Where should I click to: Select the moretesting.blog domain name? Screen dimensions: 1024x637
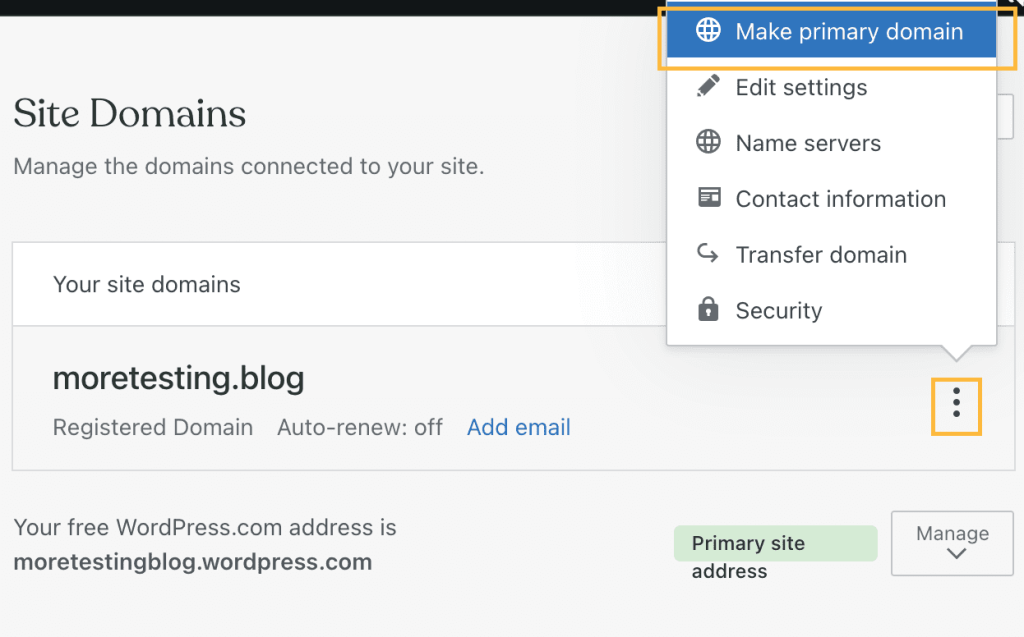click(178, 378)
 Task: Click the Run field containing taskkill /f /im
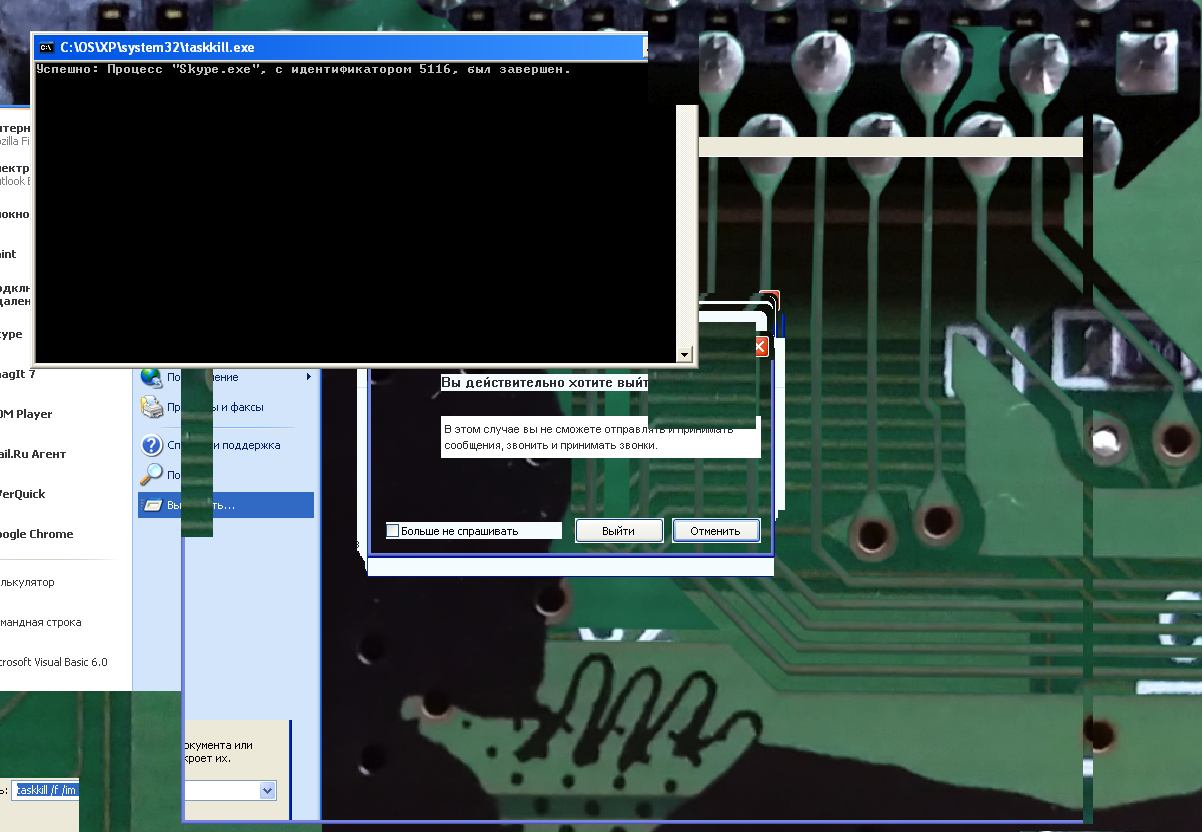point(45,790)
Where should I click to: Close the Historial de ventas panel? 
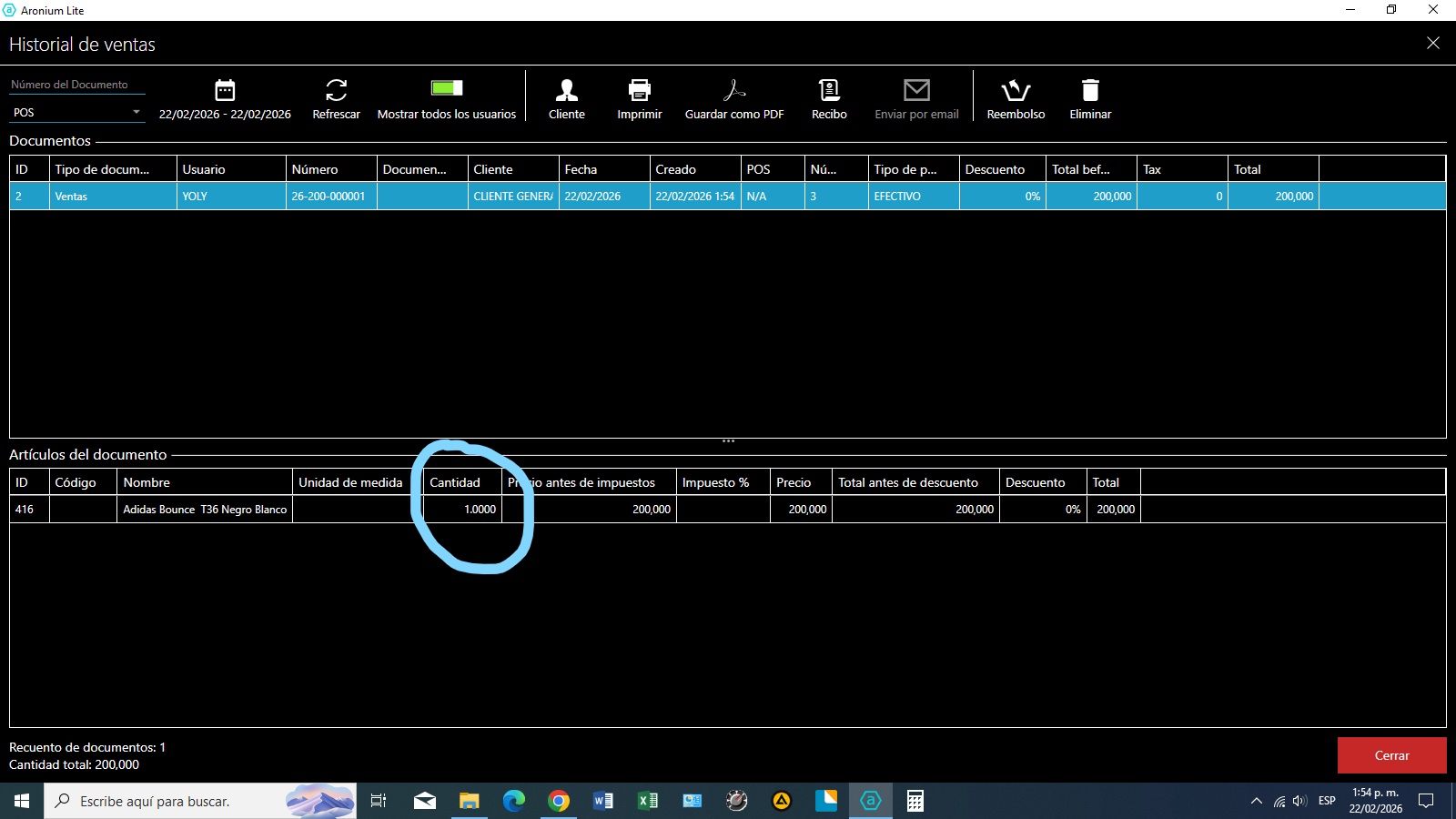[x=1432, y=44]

---

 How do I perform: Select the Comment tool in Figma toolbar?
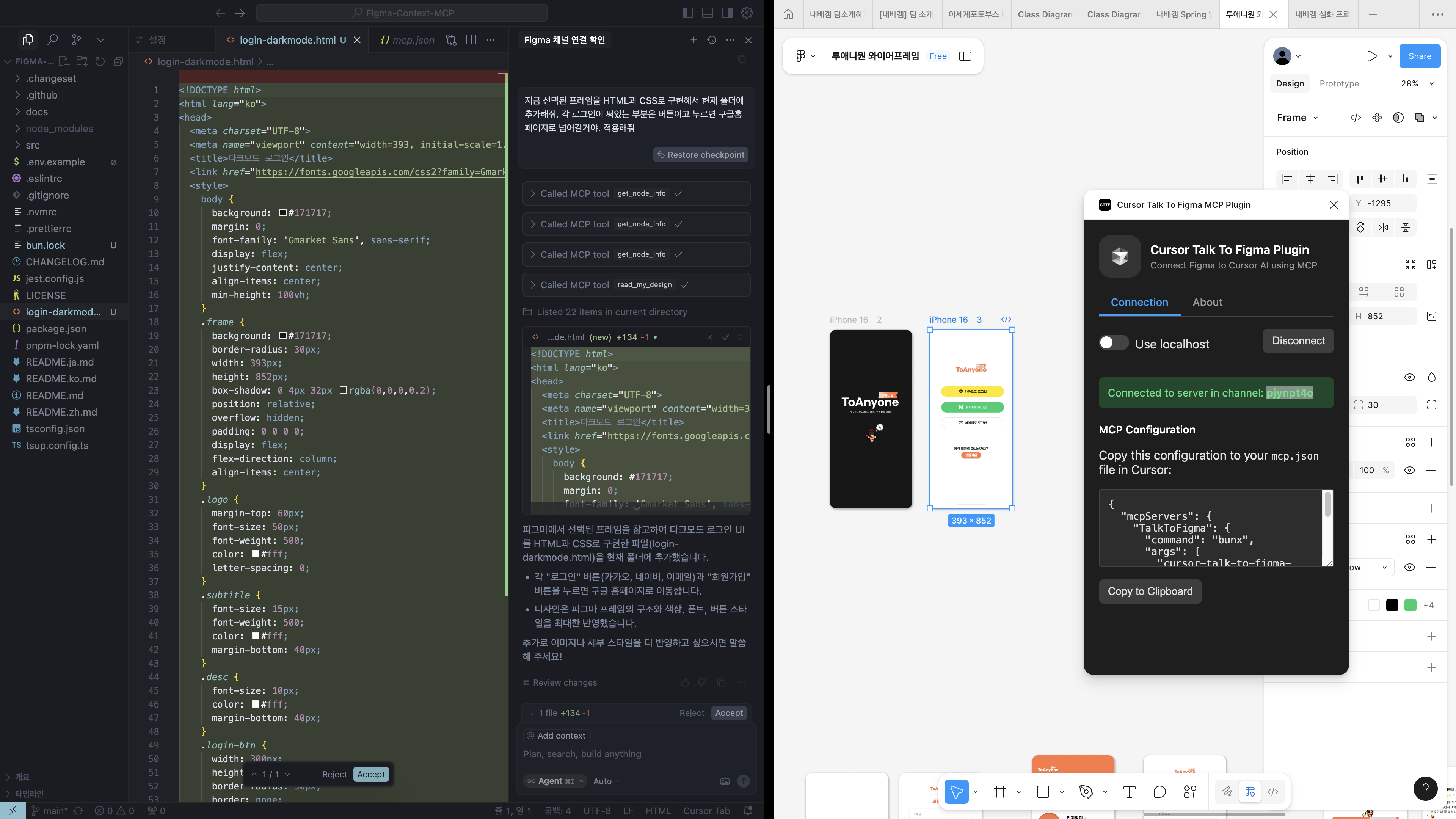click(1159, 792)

WHAT YOU WILL DO:
Reproduce the records word for word, everything from the line containing "Where should I click to: Select" down to the line containing "[x=1432, y=44]", including both of those lines. Leave the pictures out of your copy.

THE RESULT:
Where should I click to: Select the moretesting.blog domain name? Screen dimensions: 1024x637
click(178, 378)
 Task: Click the Run field containing taskkill /f /im
point(45,790)
Where should I click to: Close the Historial de ventas panel? 
[x=1432, y=44]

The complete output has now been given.